In Classical Greek mythology, Taygete (; , , ) was a nymph, one of the Pleiades according to the Bibliotheca (3.10.1) and a companion of Artemis, in her archaic role as potnia theron, "Mistress of the animals", with its likely roots in prehistory. Mount Taygetos in Laconia, dedicated to the goddess, was her haunt.

The Taygetus mountain on the Peloponnese was named after her.

Mythology 
As he mastered each of the local nymphs one by one, Olympic Zeus pursued Taygete, who invoked her protectress Artemis. The goddess turned Taygete into a doe with golden horns, any distinction between the Titaness in her human form and in her doe form is blurred: the nymph who hunted the doe in the company of Artemis is the doe herself. As Pindar conceived the myth-element in his third Olympian Ode, "the doe with the golden horns, which once Taygete had inscribed as a sacred dedication to Artemis Orthosia", ("right-minded" Artemis) was the very Ceryneian Hind that Heracles later pursued. For the poet, the transformation was incomplete, and the doe-form had become an offering. Pindar, who was a very knowledgeable mythographer, hints that the mythic doe, even when slain and offered to Artemis, also continues to exist, to be hunted once again (although not killed) by Heracles at a later time.  Karl Kerenyi points out (The Heroes of the Greeks) "It is not easy to differentiate between the divine beast, the heroine and the goddess".

According to Pausanias (3.1.2, etc.) Taygete conceived Lacedaemon, the mythical founder of Sparta, through Zeus, and Eurotas. Pausanias noted, at Amyclae, that the rape of Taygete was represented on the throne.

According to Pseudo-Plutarch, Taygete was the wife of Lacedaemon, sometimes referred to as Sparta, whose name was given to the city of Sparta.

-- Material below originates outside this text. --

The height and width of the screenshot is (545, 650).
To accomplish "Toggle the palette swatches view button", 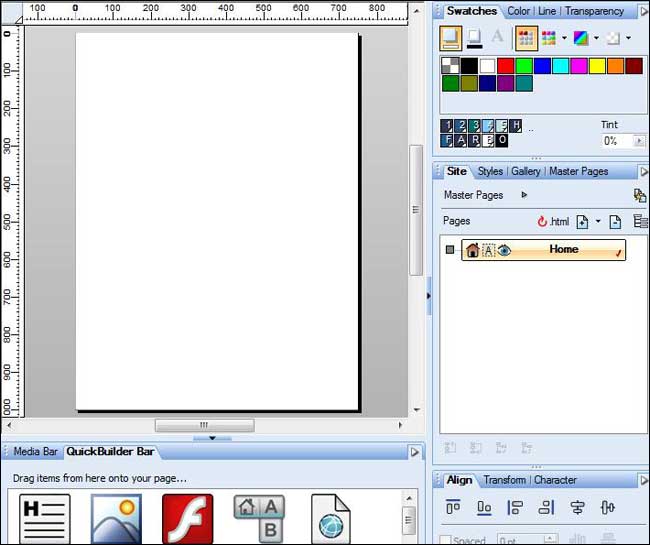I will pyautogui.click(x=526, y=38).
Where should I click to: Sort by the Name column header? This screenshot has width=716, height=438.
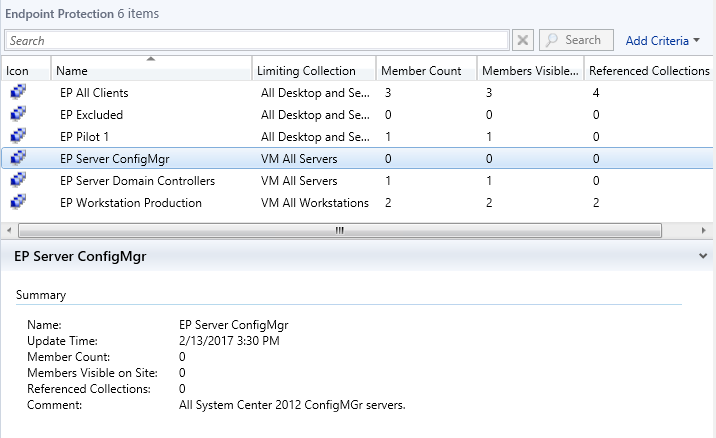pos(150,71)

Their son was named Himerus.

In a rare variant of the myth, Taygete was called the daughter of Agenor.

Notes

References
 Ruck, Carl A.P., and Danny Staples, 1994. The World of Classical Myth (Carolina Academic Press)
 Harry Thurston Peck, Harpers Dictionary of Classical Antiquities, 1898. Online version at the Perseus Digital Library: "Taygete"
 Robbins, Emmet. "Heracles, the Hyperboreans, and the Hind: Pindar, "OL. 3", Phoenix 36.4 (Winter 1982), pp. 295–305.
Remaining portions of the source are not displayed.